Three decades after Khomeini’s death, his clan rules from the sidelines

“Your smile smells of someone who stays, so stay! Make me a poet again, make me fall in endless love.” These cheesy lines are from a Persian language Instagram post on May 25 by Fatemeh Daneshpajooh dedicated to the 21st birthday of her husband, Ahmad.

They could be any ordinary couple, but the husband’s last name gives it away. Ahmad Khomeini is a great-grandson of Ayatollah Ruhollah Khomeini, the founder of the Islamic Republic.

Khomeini’s last name, words and images permeate today’s Iran. His successor, the current Supreme Leader Ayatollah Ali Khamenei, cannot escape Khomeini’s shadow because he lacks the founder’s charisma and high-ranking clerical status. There is something else about the late ayatollah that is a thorn in Khamenei’s side: three decades after Khomeini’s death on June 4, almost none of his surviving clan support Khamenei. Of those who are active in politics, almost all prefer the reformist faction.

In 1933, almost nine decades before Fatemeh’s Instagram post, Khomeini was a young newlywed missing his wife while on a pilgrimage trip to Mecca. From Beirut, the cleric wrote her a letter: “Your beautiful face is etched on my heart. I am now in the beautiful city of Beirut and I truly miss you. The sight of the city and the ocean are so pleasant. Alas that my lovely darling is not with me.”

By all accounts, Khomeini had an amicable marriage to Khadijeh Saqafi, the daughter of a wealthy merchant.
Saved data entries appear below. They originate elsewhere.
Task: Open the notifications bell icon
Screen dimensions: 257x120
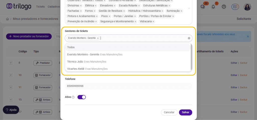Action: click(213, 7)
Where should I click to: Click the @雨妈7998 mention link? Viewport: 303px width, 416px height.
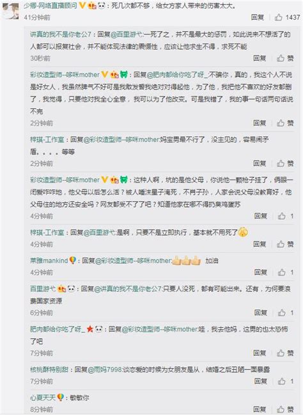click(105, 369)
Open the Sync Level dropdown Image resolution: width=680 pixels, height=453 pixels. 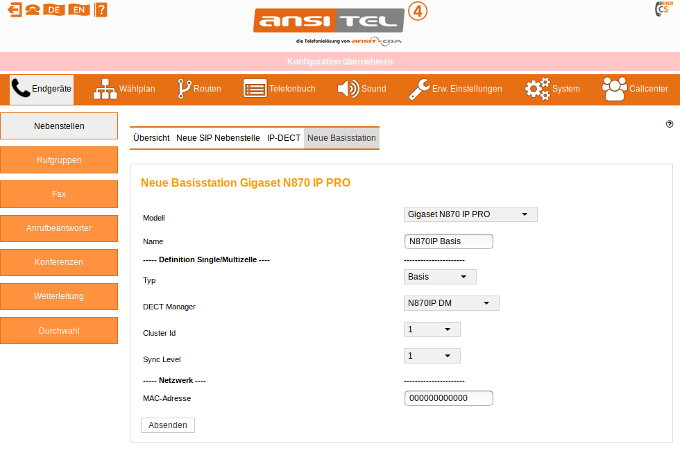tap(432, 356)
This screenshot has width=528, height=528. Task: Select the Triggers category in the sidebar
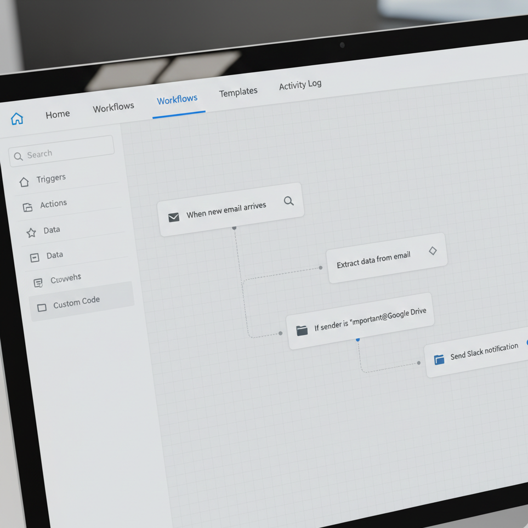(51, 178)
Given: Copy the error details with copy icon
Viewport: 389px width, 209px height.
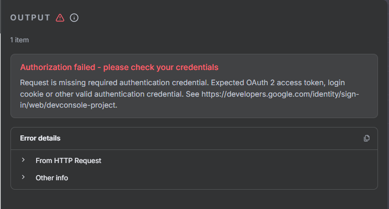Looking at the screenshot, I should pos(367,138).
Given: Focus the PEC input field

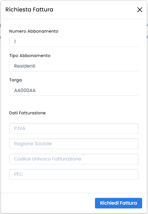Looking at the screenshot, I should (74, 174).
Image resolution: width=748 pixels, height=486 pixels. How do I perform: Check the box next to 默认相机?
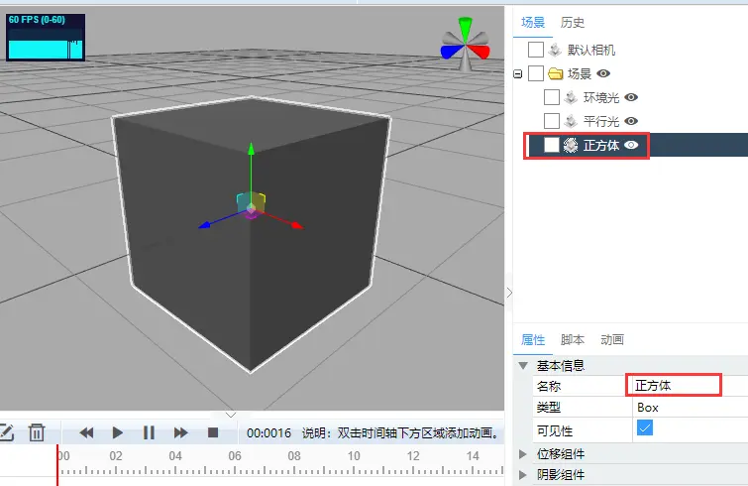tap(536, 50)
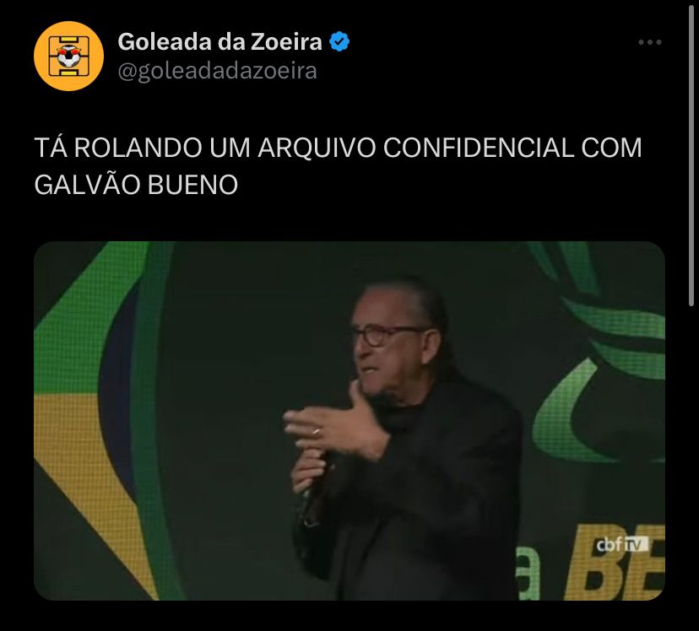Select the tweet text about ARQUIVO CONFIDENCIAL

[x=338, y=165]
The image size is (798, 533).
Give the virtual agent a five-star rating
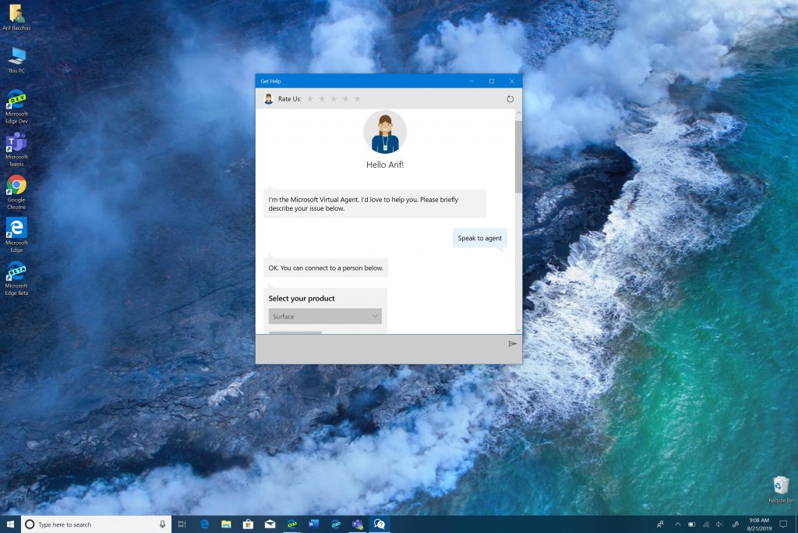click(358, 98)
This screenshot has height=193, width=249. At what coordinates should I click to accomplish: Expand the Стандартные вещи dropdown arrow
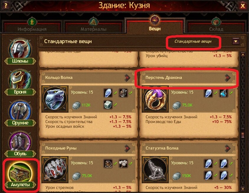tap(236, 41)
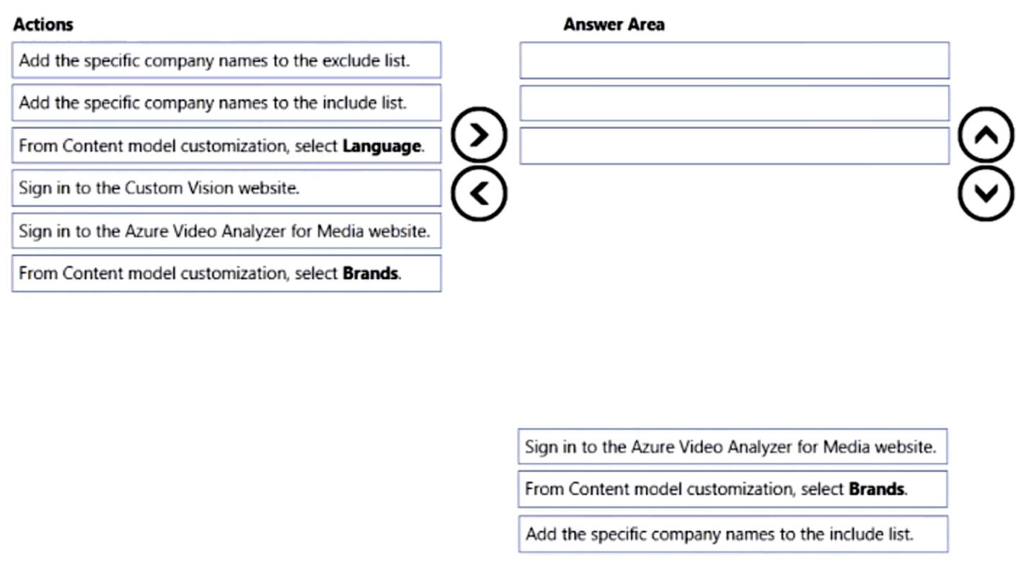Image resolution: width=1021 pixels, height=562 pixels.
Task: Click the left arrow to remove selection
Action: (x=479, y=192)
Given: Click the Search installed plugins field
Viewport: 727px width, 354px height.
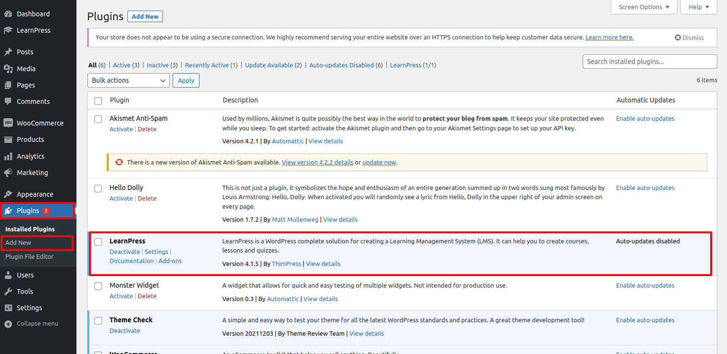Looking at the screenshot, I should [650, 62].
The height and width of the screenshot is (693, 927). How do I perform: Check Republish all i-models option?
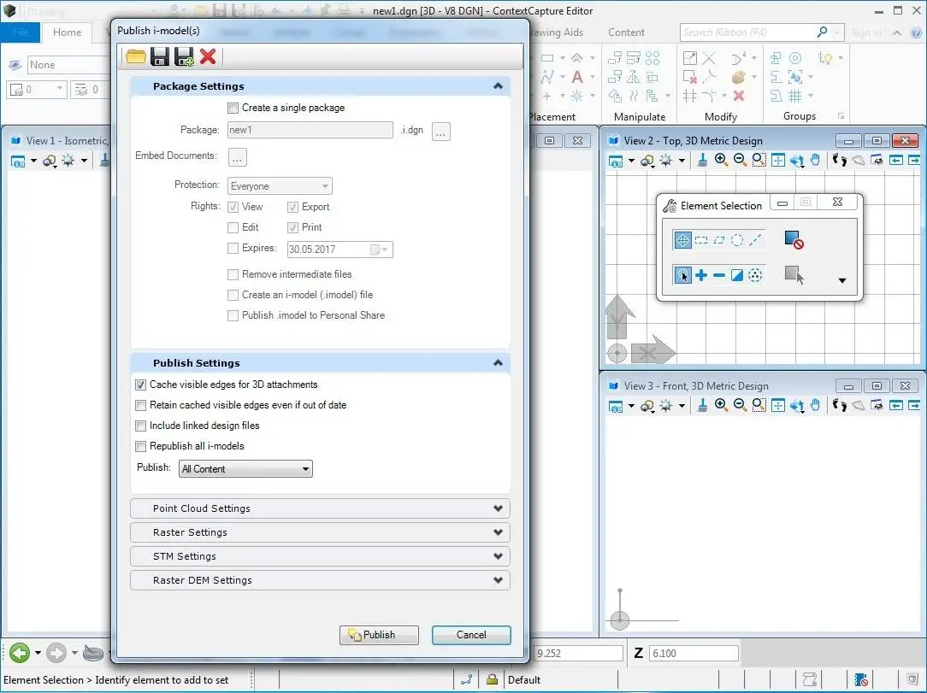[x=141, y=446]

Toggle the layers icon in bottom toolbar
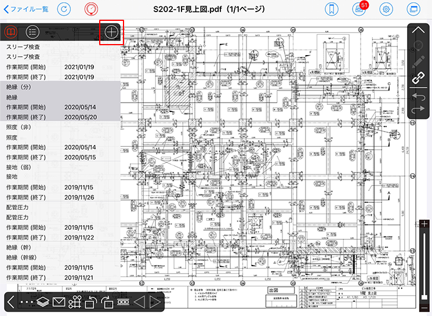[x=42, y=302]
Though she never had a public profile, Saqafi was the subject of many rumors until she passed away in 2009 at the age of 93.

Together, Khomeini and Saqafi had five children—two sons and three daughters—all born in Qom, where Khomeini lived before he was exiled by Shah Mohammad Reza Pahlavi in 1964. The eldest son, Mostafa, died a suspicious death in Iraq in 1977, before he could see his father found the Islamic Republic in 1979.

Khomeini’s other son, Ahmed, was a key player in the early years of the revolution and his father’s closest aide in the last decade of his life. When Khomeini passed away in 1989, Ahmed also played a role in Khamenei’s rise.

In 1990, Ahmed went on the record as saying: “We are obliged to stand behind the Supreme Leader, His Excellency Ayatollah Khamenei and listen to everything he says. To obey him is to obey Imam Khomeini.”

Having Ahmed as a key supporter was a relief because Khamenei knew the Khomeini clan could become lose cannons. In 1980, Khomeini had to rebuke his own grandson, Hossein, after he backed President Abolhassan Banisadr over his supporters. Banisadr was to lead the domestic opposition but was impeached shortly after by a parliament dominated by supporters of Khomeini.

In the early 2000s, Hossein Khomeini would go to the extremes of supporting the 2003 US invasion of Iraq and speaking at the Washington-based think tank, the American Enterprise Institute. During 2006, he called for the overthrow of the Islamic Republic in an interview from his home in Qom. Hossein has since been banned from interviews.

Once Ahmed passed away in 1995, Khamenei would never again get a glowing endorsement from a Khomeini. The heir apparent of the Khomeini name became Ahmed’s son, Hassan. In charge of Khomeini’s mausoleum complex near Tehran and the head of a massive institution which is financed by millions of dollars from the public sector, Hassan has something of a royal air to him. He is also hated by hardliners for his open endorsement of the reformists.

In 2016, Hassan was barred from running for a seat in the Assembly of Experts, a body tasked with supervising the Supreme Leader and picking his successor. His father-in-law’s candidacy was also blocked, as was the parliamentary candidacies of two other grandsons of Khomeini.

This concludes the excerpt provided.